To Colonel Chris Hadfield, though, home is a feeling.

“Home is where I can exhale,” Hadfield says from a cottage on an island near Sarnia, Ontario. “There’s a comfort and a sense of peace. I’m exhaling more than I’m inhaling.”

“I’ve lived in Russia, the United States, Venezuela, in six or seven provinces. But I find where I grew up — where I’m sitting right now — that’s where I exhale the most.”

Hadfield finishes the thought with an exaggerated exhale and a one-sided grin.

This mid-summer moment of peace comes between book signings, concerts, and speaking arrangements, and, for the first time since 2019, the in-person return of Elevate Festival.
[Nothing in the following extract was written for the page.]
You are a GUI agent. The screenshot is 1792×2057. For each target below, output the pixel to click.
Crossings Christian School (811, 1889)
Running from September 20 to 22 in Toronto — another place Hadfield has called home — the annual festival will connect innovative thinkers, industry leaders, and creative minds who sit at the intersection of arts and technology.
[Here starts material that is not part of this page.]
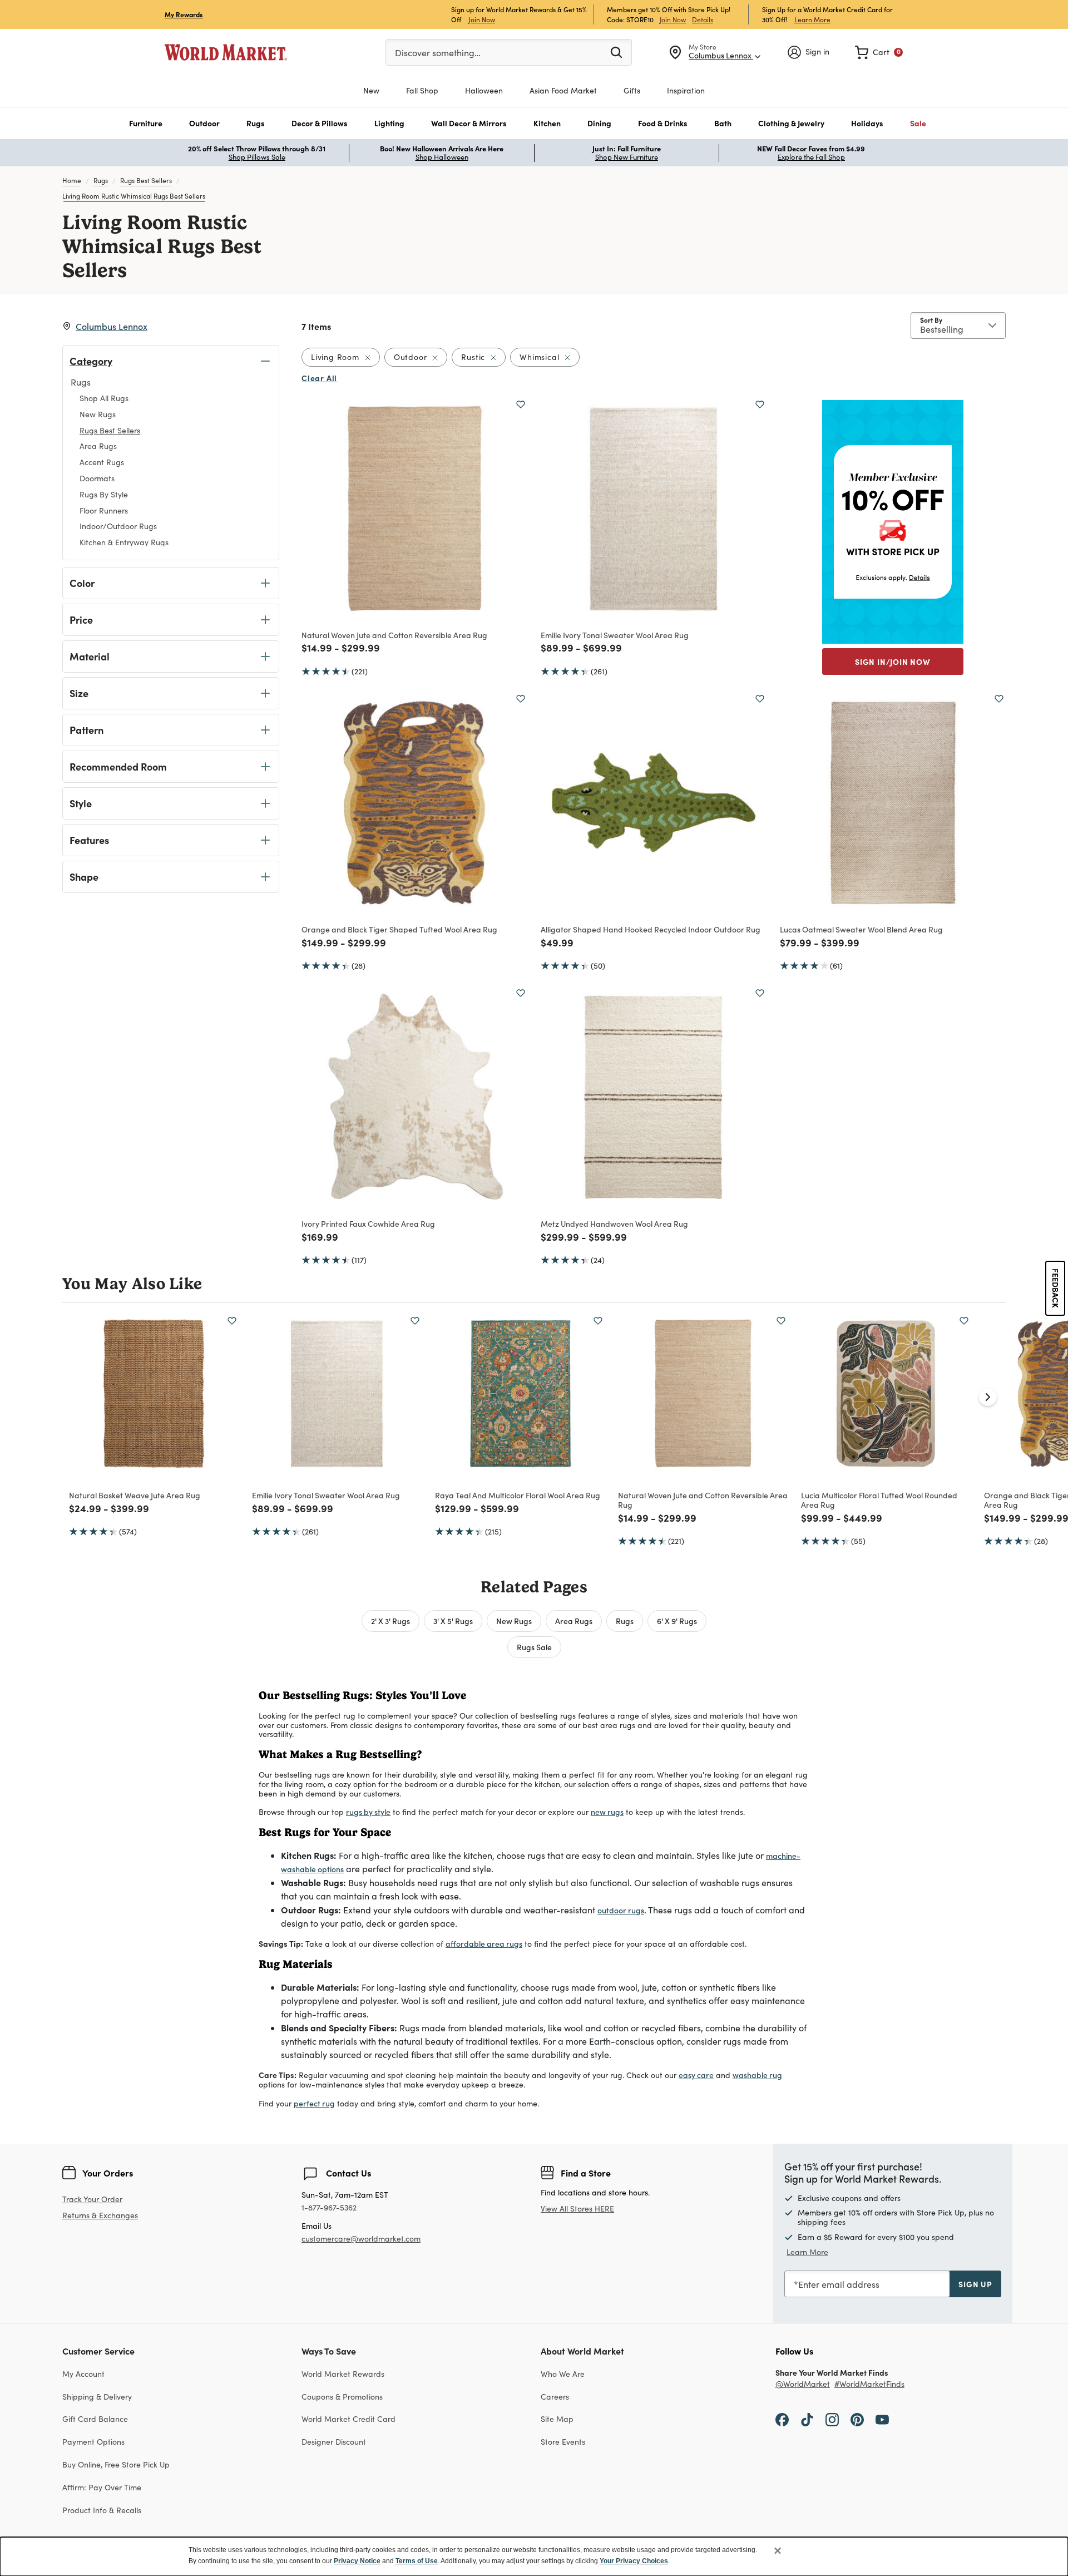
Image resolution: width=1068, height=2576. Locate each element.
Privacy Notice (357, 2561)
“People are ready for the exchange of ideas and the interaction with other people, and how that just percolates into new directions in life,” Hadfield tells Daily Hive.

“That’s so much of what Elevate is — it’s a chance to bring a bunch of bright people together and give them an opportunity to learn about stuff and run into people they wouldn’t have run into otherwise — sort of like a crucible of tech and artistic ideas.”

Hadfield, a co-chair and founding board member of Elevate, will be joined at this year’s festival with the likes of Venus Williams, Andre De Grasse, and Michele Romanow.

There will be authors and entrepreneurs, investors and artists, and CEOs and influencers. They’ll talk about NFTs and the Metaverse, climate change and sustainability, how you can find an investor for your startup, and how the world can feed eight billion people.

Above all, Elevate will serve as a meeting place wherein discussion will swirl around the solutions to society’s greatest challenges.

“A fresh take on an old idea is not only really interesting and invigorating, but it’s really what we need right now as well,” Hadfield says, pointing out that it was recently 40°C in the UK and that, while some parts of the world get that hot, “There’s this thing called latitude.”

“Can someone look at an old problem and realize there has been an advance in technology, or culture, or both, that allows us to address this thing in a new way? That’s what we need.”

Daunting? Yes. Impossible? No.

“We’re not going to solve the world’s problems by hoping or by meeting,” Hadfield says. “But they’re not unsolvable. We created them, we can do the opposite. It’s going to take our brightest and most creative technological minds to come up with something different.”

“You have to inspire people to be creative. You have to allow people not just to despair or to criticize. The hard thing is to fight the fight in order to create change. And that’s at the very heart of what Elevate sets out to do.”

Looking Lunar

Further to helping affect change is Hadfield’s work with the Open Lunar Foundation, an organization that, through policy and partnerships, aims to create a peaceful, cooperative future for all life on the Moon.

Advances in technology (or culture, or both) have already made access to space cheaper and safer, and they’re about to make getting to the Moon “much simpler,” too.

“Imagine if we just discovered a continent bigger than Africa, and it had no life on it at all. Imagine what the mining companies would be thinking, and the science people, and everybody, really. That’s what the Moon is. But it’s just been too hard to get to,” he says.

“The Open Lunar Foundation is looking at how we ought to do this cooperatively as a planet. So to me, [people living on the Moon] is not just a technological thing, but a sociological thing — how is it that we will settle other planets? Whose laws do we adopt? How do we cooperate? What are the common standards? How do we do this?”

And if other life has already settled on those other planets? Hadfield believes we’re “on the verge” of such a discovery, as Curiosity drills into the depths of Mars’ red soil and the Europa Clipper mission edges closer to launch.

For now, though, life remains on this Pale Blue Dot, and Hadfield’s on a peaceful little island near Sarnia. At least until September 20.